An Ever-Changing Grammar
This article is from the archive of The New York Sun before the launch of its new website in 2022. The Sun has neither altered nor updated such articles but will seek to correct any errors, mis-categorizations or other problems introduced during transfer.

There are many stunning moments on “Lost and Safe,” the latest set of electro-acoustic concoctions by the Books, but one passage particularly crystallizes the duo’s singular approach. Halfway through “An Animated Description of Mr. Maps,” a sampled voice describes a “soft-spoken loner,” and percussion sneakily mimics every syllable, until speech and rhythm become one.
Through three hypnotic albums, the duo of Nick Zammuto and Paul de Jong has blurred the line between words and music. Mixing vocal samples with acoustic instruments and computer processing, the pair finds music in speech, words in notes, and a million possibilities in between. The group’s name is fitting: The Books’s songs are constructed more like sentences and paragraphs than measures and melodies. And last year’s “Lost and Safe” (Tomlab) is equally well-titled, so full of new ideas it sounds foreign, yet so gently tuneful as to be immediately comfortable.
The Books formed in 2000 when de Jong, a classically trained cellist from the Netherlands, met Zammuto, a Boston-born guitarist and sound artist. They were living in the same apartment building in Manhattan and bonded over a mutual love of audio archiving: De Jong had built a trove of samples from old records and films, while Zammuto collected field recordings and interviews for his sound sculptures.
On their 2002 debut, “Thought for Food” (completed in the basement of a North Carolina bed and breakfast), the Books established a method of songcraft using vocal samples as building blocks. Around these snippets, Zammuto and de Jong wrapped acoustic melodies and odd-sounding rhythms, often made from guitar and cello recordings chopped up by computer editing.
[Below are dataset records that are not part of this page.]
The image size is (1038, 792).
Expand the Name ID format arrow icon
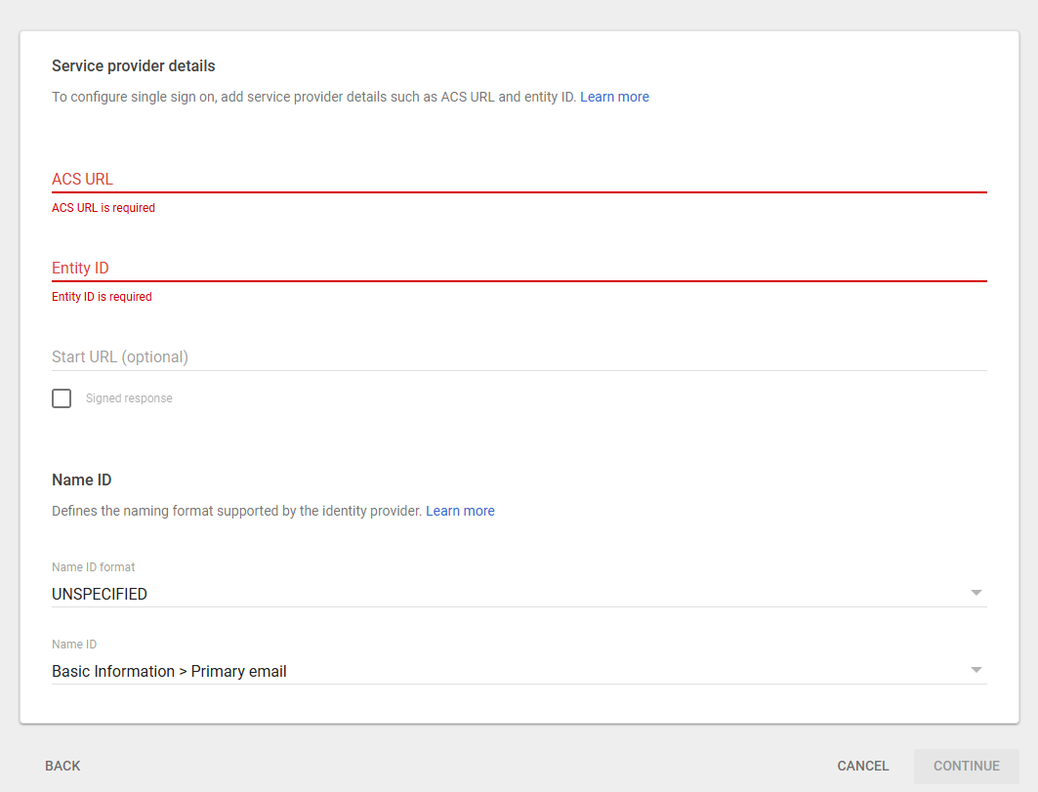pyautogui.click(x=976, y=593)
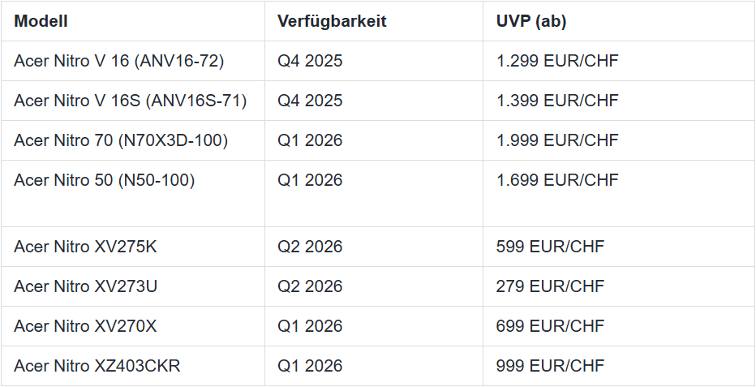Click the Acer Nitro XZ403CKR model cell

[132, 366]
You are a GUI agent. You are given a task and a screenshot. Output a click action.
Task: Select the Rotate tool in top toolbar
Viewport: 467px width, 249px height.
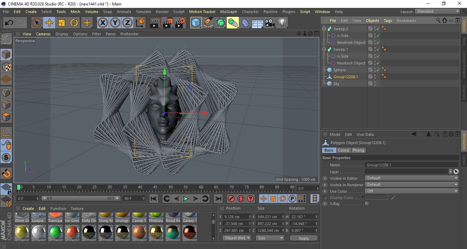(x=74, y=23)
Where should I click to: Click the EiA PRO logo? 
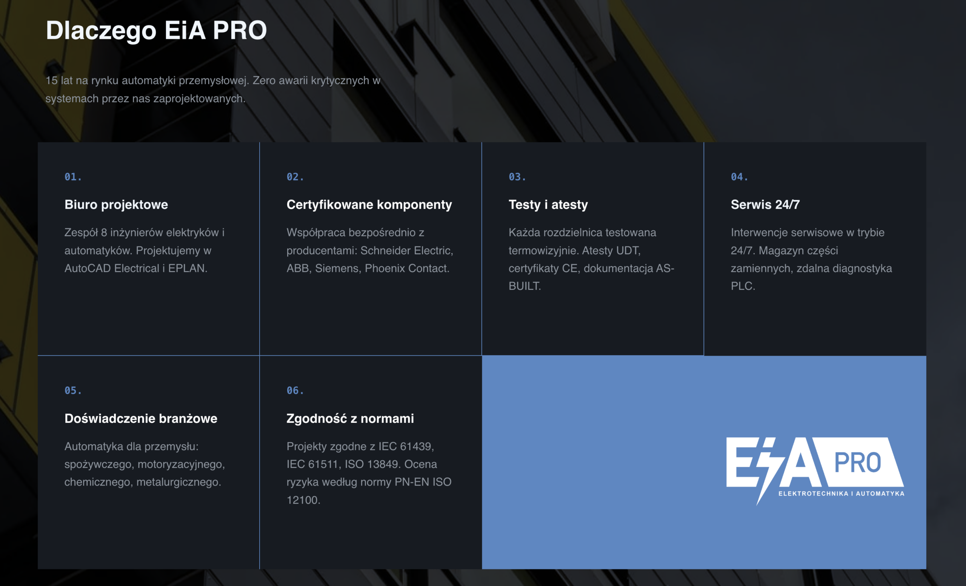(x=815, y=471)
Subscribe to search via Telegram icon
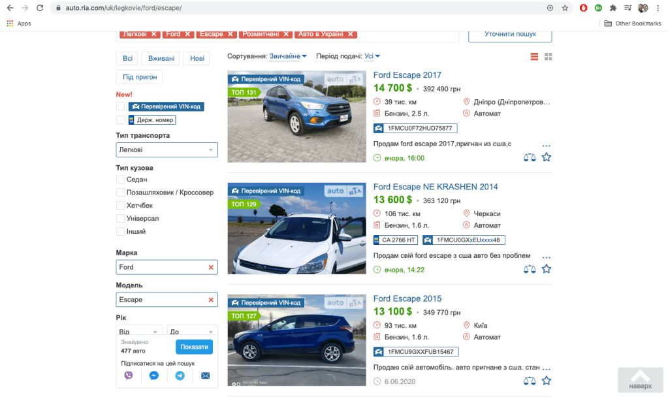Image resolution: width=668 pixels, height=397 pixels. pos(180,375)
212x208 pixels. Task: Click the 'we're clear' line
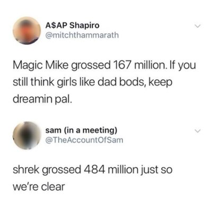click(x=39, y=186)
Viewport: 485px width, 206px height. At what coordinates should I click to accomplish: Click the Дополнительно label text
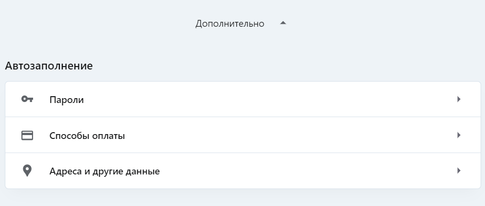click(x=230, y=23)
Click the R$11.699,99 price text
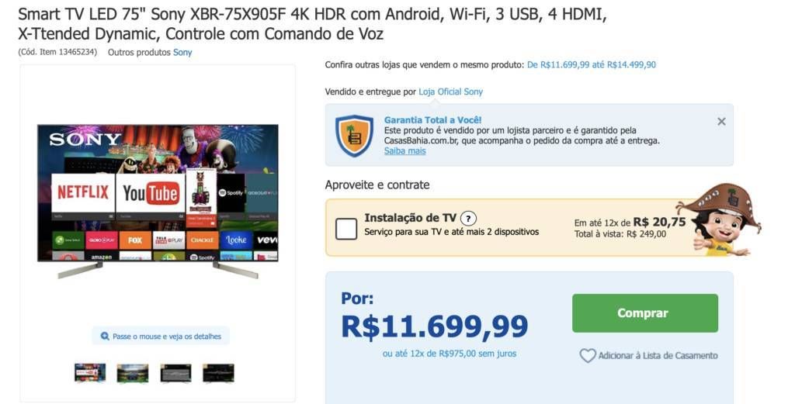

Constructions like the gently looping “Read, Eat, Sleep” and the echoing “Contempt” (based on bites from the Jean-Luc Godard film of the same name) use samples to communicate rather than decorate. Where much sample-based music can feel like a flashy Hollywood blockbuster, Zammuto and de Jong’s work is more like the subtle visual poetry of director Michel Gondry, using effects as textures to enhance ideas, not tricks to wow an audience.
After the release of “Thought for Food,” Zammuto moved back to Massachusetts, where he set up the studio that he and de Jong (who still lives in New York) have used ever since.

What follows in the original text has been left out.